From 9c18bc650e0e38c4067db3e953f9e6d41a40876b Mon Sep 17 00:00:00 2001
From: MaysWind <i@mayswind.net>
Date: Fri, 4 Dec 2020 02:26:54 +0800
Subject: [PATCH] modify user of docker image

---
 Dockerfile                  | 13 ++++++++-----
 docker/docker-entrypoint.sh | 19 +------------------
 2 files changed, 9 insertions(+), 23 deletions(-)

diff --git a/Dockerfile b/Dockerfile
index a3fd811b..6f0b8bd3 100644
--- a/Dockerfile
+++ b/Dockerfile
@@ -17,12 +17,15 @@ RUN npm install && npm run build
 FROM alpine:3.12.0
 LABEL maintainer="MaysWind <i@mayswind.net>"
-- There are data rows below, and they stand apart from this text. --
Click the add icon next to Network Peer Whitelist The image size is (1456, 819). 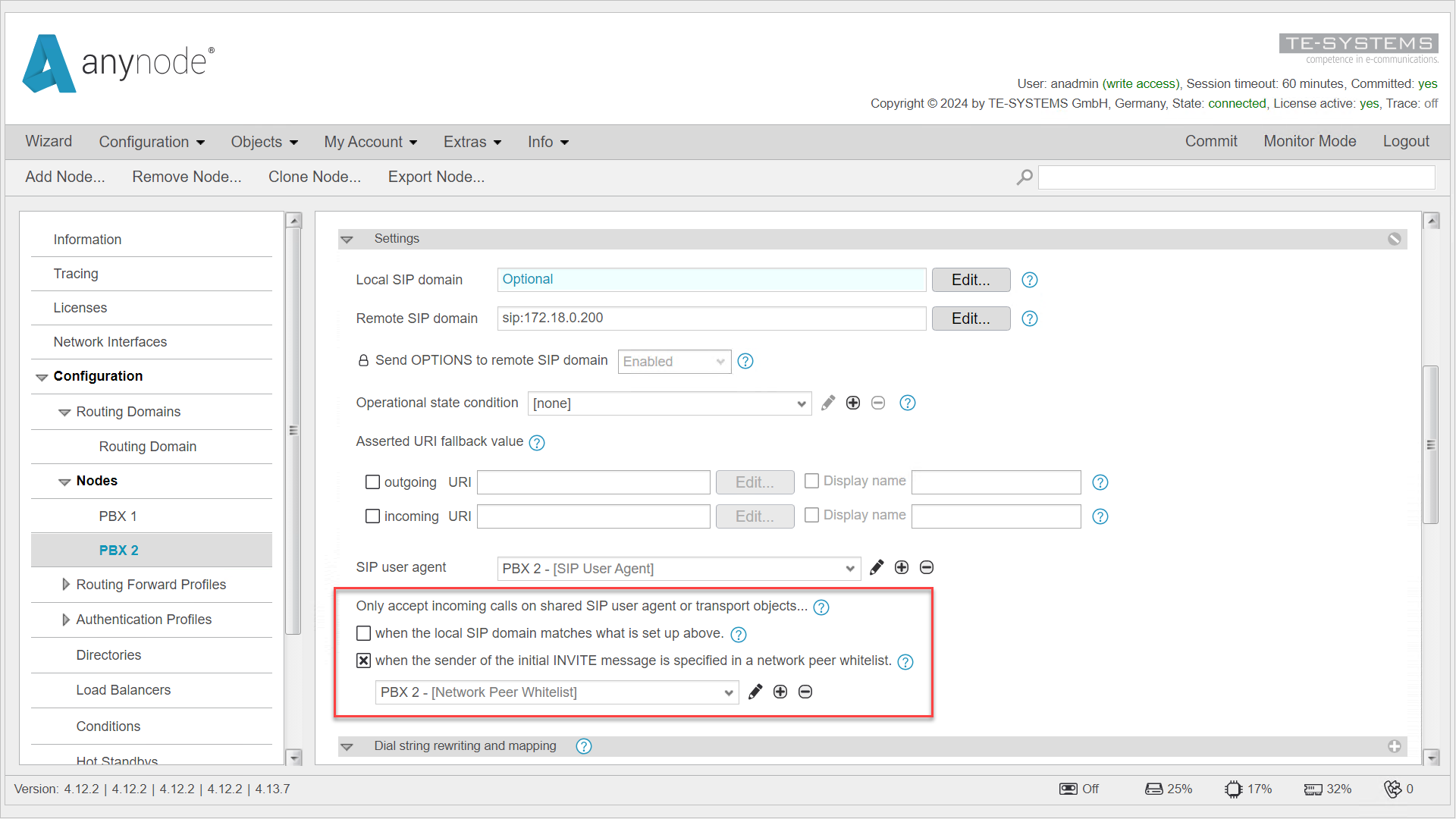[781, 691]
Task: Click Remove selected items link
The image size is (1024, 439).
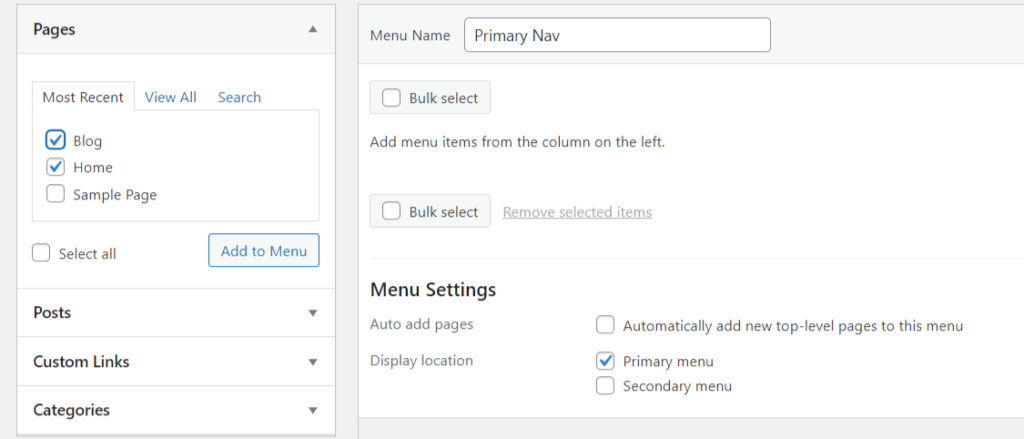Action: tap(577, 212)
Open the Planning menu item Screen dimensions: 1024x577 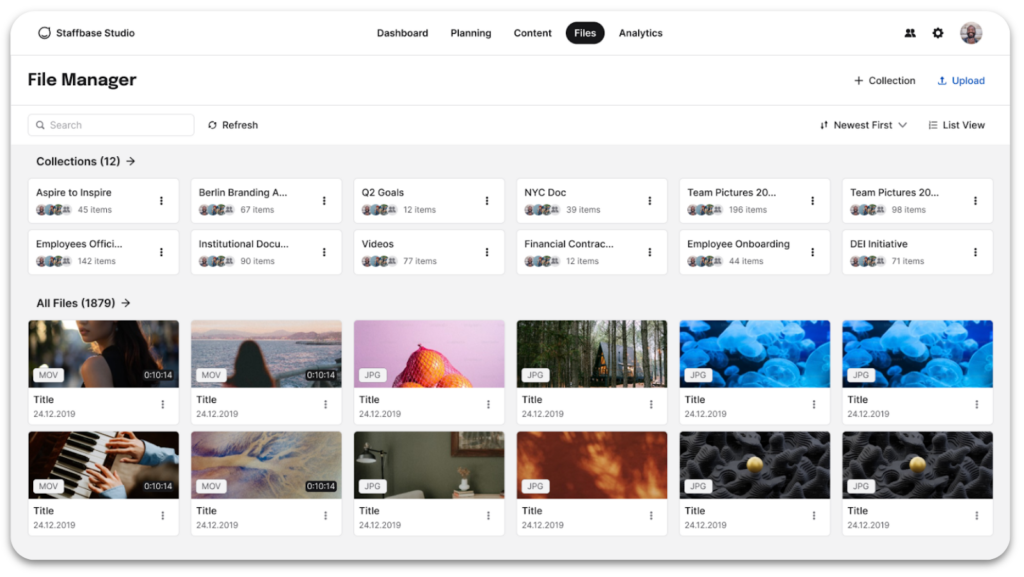coord(470,32)
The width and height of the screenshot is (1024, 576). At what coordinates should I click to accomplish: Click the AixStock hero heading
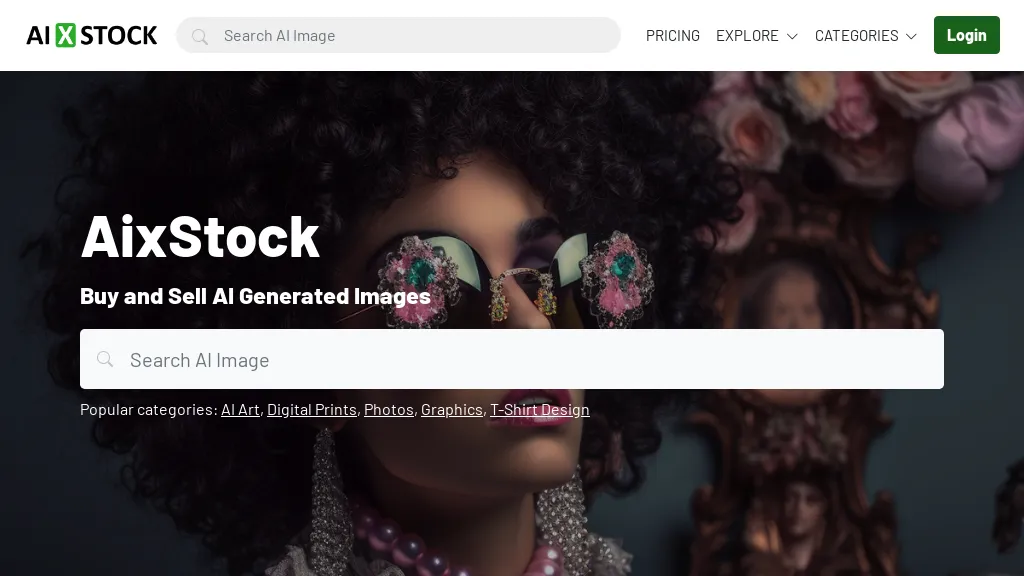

 RUN addgroup -S -g 1000 labapp && adduser -S -G labapp -u 1000 labapp
-RUN apk --no-cache add su-exec tzdata
-COPY --from=be-builder /go/src/github.com/mayswind/lab/lab /usr/local/bin/labapp/lab
-COPY --from=fe-builder /go/src/github.com/mayswind/lab/dist /usr/local/bin/labapp/public
-COPY conf /usr/local/bin/labapp/conf
-WORKDIR /usr/local/bin/labapp
+RUN apk --no-cache add tzdata
 COPY docker/docker-entrypoint.sh /docker-entrypoint.sh
 RUN chmod +x /docker-entrypoint.sh
+RUN mkdir -p /usr/local/bin/labapp && chown 1000:1000 /usr/local/bin/labapp \
+  && mkdir -p /var/log/labapp && chown 1000:1000 /var/log/labapp
+WORKDIR /usr/local/bin/labapp
+COPY --from=be-builder --chown=1000:1000 /go/src/github.com/mayswind/lab/lab /usr/local/bin/labapp/lab
+COPY --from=fe-builder --chown=1000:1000 /go/src/github.com/mayswind/lab/dist /usr/local/bin/labapp/public
+COPY --chown=1000:1000 conf /usr/local/bin/labapp/conf
+USER 1000:1000
 EXPOSE 8080
 ENTRYPOINT ["/docker-entrypoint.sh"]
diff --git a/docker/docker-entrypoint.sh b/docker/docker-entrypoint.sh
index dfe580e6..a9c5bda0 100755
--- a/docker/docker-entrypoint.sh
+++ b/docker/docker-entrypoint.sh
@@ -1,23 +1,6 @@
 #!/bin/sh
 
 set -e;
-export LAB_USER=labapp;
-export LAB_GROUP=labapp;
-
-prepare_directories() {
-  local log_path="/var/log/labapp";
-
-  if [ "${LAB_LOG_PATH}" != "" ]; then
-    log_path="${LAB_LOG_PATH}";
-  fi
-
-  if [ ! -d "${log_path}" ]; then
-    mkdir ${log_path};
-    chown ${LAB_USER}:${LAB_GROUP} -R ${log_path};
-  fi
-}
-
-prepare_directories;
 
 conf_path_param="";
 
@@ -28,5 +11,5 @@ fi
 if [ $# -gt 0 ]; then
     exec "$@"
 else
-    exec su-exec ${LAB_USER} /usr/local/bin/labapp/lab server run ${conf_path_param};
+    exec /usr/local/bin/labapp/lab server run ${conf_path_param};
 fi